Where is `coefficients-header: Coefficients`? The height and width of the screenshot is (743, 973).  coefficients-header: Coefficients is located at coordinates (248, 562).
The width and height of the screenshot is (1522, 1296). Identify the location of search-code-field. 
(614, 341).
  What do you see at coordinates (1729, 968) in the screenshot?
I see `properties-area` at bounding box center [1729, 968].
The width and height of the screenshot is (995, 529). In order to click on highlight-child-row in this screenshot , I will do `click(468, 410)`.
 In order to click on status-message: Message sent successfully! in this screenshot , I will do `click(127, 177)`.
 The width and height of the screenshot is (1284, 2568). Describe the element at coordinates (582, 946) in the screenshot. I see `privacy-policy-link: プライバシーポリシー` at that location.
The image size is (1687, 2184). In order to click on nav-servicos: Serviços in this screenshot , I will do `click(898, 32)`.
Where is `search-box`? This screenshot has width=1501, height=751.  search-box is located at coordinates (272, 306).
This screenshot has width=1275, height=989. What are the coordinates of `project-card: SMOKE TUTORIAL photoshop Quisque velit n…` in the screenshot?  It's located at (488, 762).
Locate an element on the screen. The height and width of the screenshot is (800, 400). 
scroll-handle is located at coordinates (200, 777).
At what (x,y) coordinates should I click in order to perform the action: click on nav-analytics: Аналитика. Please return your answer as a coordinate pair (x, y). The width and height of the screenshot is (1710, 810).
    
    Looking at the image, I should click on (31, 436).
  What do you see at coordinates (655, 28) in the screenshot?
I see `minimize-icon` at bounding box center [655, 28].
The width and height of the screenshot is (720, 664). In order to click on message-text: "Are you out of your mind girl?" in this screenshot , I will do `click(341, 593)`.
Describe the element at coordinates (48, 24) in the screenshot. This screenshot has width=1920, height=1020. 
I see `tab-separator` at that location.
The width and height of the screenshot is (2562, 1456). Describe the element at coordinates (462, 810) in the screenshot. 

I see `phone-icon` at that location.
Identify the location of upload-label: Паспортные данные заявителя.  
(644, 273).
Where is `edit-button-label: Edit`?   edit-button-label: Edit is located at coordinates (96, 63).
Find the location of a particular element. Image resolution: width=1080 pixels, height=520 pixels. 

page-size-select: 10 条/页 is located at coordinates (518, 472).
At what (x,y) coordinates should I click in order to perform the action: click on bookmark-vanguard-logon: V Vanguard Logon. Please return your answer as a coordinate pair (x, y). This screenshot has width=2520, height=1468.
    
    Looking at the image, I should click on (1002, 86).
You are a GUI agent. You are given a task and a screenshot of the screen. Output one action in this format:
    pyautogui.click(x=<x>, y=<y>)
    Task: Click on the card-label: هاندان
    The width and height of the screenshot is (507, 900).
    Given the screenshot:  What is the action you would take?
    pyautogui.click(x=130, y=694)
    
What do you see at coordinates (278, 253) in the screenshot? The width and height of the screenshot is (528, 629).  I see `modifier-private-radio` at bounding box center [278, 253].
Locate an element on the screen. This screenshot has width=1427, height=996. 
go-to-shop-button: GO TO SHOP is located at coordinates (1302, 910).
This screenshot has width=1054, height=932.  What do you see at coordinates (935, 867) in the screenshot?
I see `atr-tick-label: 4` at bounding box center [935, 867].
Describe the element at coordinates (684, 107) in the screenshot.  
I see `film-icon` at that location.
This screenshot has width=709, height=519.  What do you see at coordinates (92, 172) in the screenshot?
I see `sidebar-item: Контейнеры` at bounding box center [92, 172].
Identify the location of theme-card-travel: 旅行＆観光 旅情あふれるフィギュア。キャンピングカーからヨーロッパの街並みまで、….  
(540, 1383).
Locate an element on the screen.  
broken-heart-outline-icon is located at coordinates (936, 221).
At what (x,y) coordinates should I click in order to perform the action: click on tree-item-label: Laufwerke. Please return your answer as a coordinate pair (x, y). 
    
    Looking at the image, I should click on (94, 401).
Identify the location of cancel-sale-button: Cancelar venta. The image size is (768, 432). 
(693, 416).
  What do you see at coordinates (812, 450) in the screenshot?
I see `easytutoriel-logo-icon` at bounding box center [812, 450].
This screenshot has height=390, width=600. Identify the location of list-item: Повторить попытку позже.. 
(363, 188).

──────────

Give all of the material above again, changing every "coordinate pair" to "number pair" and leaving everything else as it is.

» TASK ANSWER
Where is `coefficients-header: Coefficients`? The height and width of the screenshot is (743, 973).  coefficients-header: Coefficients is located at coordinates (248, 562).
The width and height of the screenshot is (1522, 1296). Identify the location of search-code-field. 
(614, 341).
  What do you see at coordinates (1729, 968) in the screenshot?
I see `properties-area` at bounding box center [1729, 968].
The width and height of the screenshot is (995, 529). In order to click on highlight-child-row in this screenshot , I will do `click(468, 410)`.
 In order to click on status-message: Message sent successfully! in this screenshot , I will do `click(127, 177)`.
 The width and height of the screenshot is (1284, 2568). Describe the element at coordinates (582, 946) in the screenshot. I see `privacy-policy-link: プライバシーポリシー` at that location.
The image size is (1687, 2184). In order to click on nav-servicos: Serviços in this screenshot , I will do `click(898, 32)`.
Where is `search-box`? This screenshot has width=1501, height=751.  search-box is located at coordinates (272, 306).
This screenshot has width=1275, height=989. What are the coordinates of `project-card: SMOKE TUTORIAL photoshop Quisque velit n…` in the screenshot?  It's located at (488, 762).
Locate an element on the screen. The height and width of the screenshot is (800, 400). 
scroll-handle is located at coordinates (200, 777).
At what (x,y) coordinates should I click in order to perform the action: click on nav-analytics: Аналитика. Please return your answer as a number pair (x, y). The width and height of the screenshot is (1710, 810).
    
    Looking at the image, I should click on (31, 436).
  What do you see at coordinates (655, 28) in the screenshot?
I see `minimize-icon` at bounding box center [655, 28].
The width and height of the screenshot is (720, 664). In order to click on message-text: "Are you out of your mind girl?" in this screenshot , I will do `click(341, 593)`.
Describe the element at coordinates (48, 24) in the screenshot. This screenshot has width=1920, height=1020. 
I see `tab-separator` at that location.
The width and height of the screenshot is (2562, 1456). Describe the element at coordinates (462, 810) in the screenshot. 

I see `phone-icon` at that location.
Identify the location of upload-label: Паспортные данные заявителя.  
(644, 273).
Where is `edit-button-label: Edit`?   edit-button-label: Edit is located at coordinates (96, 63).
Find the location of a particular element. Image resolution: width=1080 pixels, height=520 pixels. 

page-size-select: 10 条/页 is located at coordinates (518, 472).
At what (x,y) coordinates should I click in order to perform the action: click on bookmark-vanguard-logon: V Vanguard Logon. Please return your answer as a number pair (x, y). This screenshot has width=2520, height=1468.
    
    Looking at the image, I should click on (1002, 86).
You are a GUI agent. You are given a task and a screenshot of the screen. Output one action in this format:
    pyautogui.click(x=<x>, y=<y>)
    Task: Click on the card-label: هاندان
    The width and height of the screenshot is (507, 900).
    Given the screenshot:  What is the action you would take?
    pyautogui.click(x=130, y=694)
    
What do you see at coordinates (278, 253) in the screenshot? The width and height of the screenshot is (528, 629).  I see `modifier-private-radio` at bounding box center [278, 253].
Locate an element on the screen. This screenshot has width=1427, height=996. 
go-to-shop-button: GO TO SHOP is located at coordinates (1302, 910).
This screenshot has width=1054, height=932.  What do you see at coordinates (935, 867) in the screenshot?
I see `atr-tick-label: 4` at bounding box center [935, 867].
Describe the element at coordinates (684, 107) in the screenshot.  
I see `film-icon` at that location.
This screenshot has width=709, height=519.  What do you see at coordinates (92, 172) in the screenshot?
I see `sidebar-item: Контейнеры` at bounding box center [92, 172].
Identify the location of theme-card-travel: 旅行＆観光 旅情あふれるフィギュア。キャンピングカーからヨーロッパの街並みまで、….  
(540, 1383).
Locate an element on the screen.  
broken-heart-outline-icon is located at coordinates (936, 221).
At what (x,y) coordinates should I click in order to perform the action: click on tree-item-label: Laufwerke. Please return your answer as a number pair (x, y). 
    
    Looking at the image, I should click on (94, 401).
Identify the location of cancel-sale-button: Cancelar venta. The image size is (768, 432). 
(693, 416).
  What do you see at coordinates (812, 450) in the screenshot?
I see `easytutoriel-logo-icon` at bounding box center [812, 450].
This screenshot has height=390, width=600. Identify the location of list-item: Повторить попытку позже.. 
(363, 188).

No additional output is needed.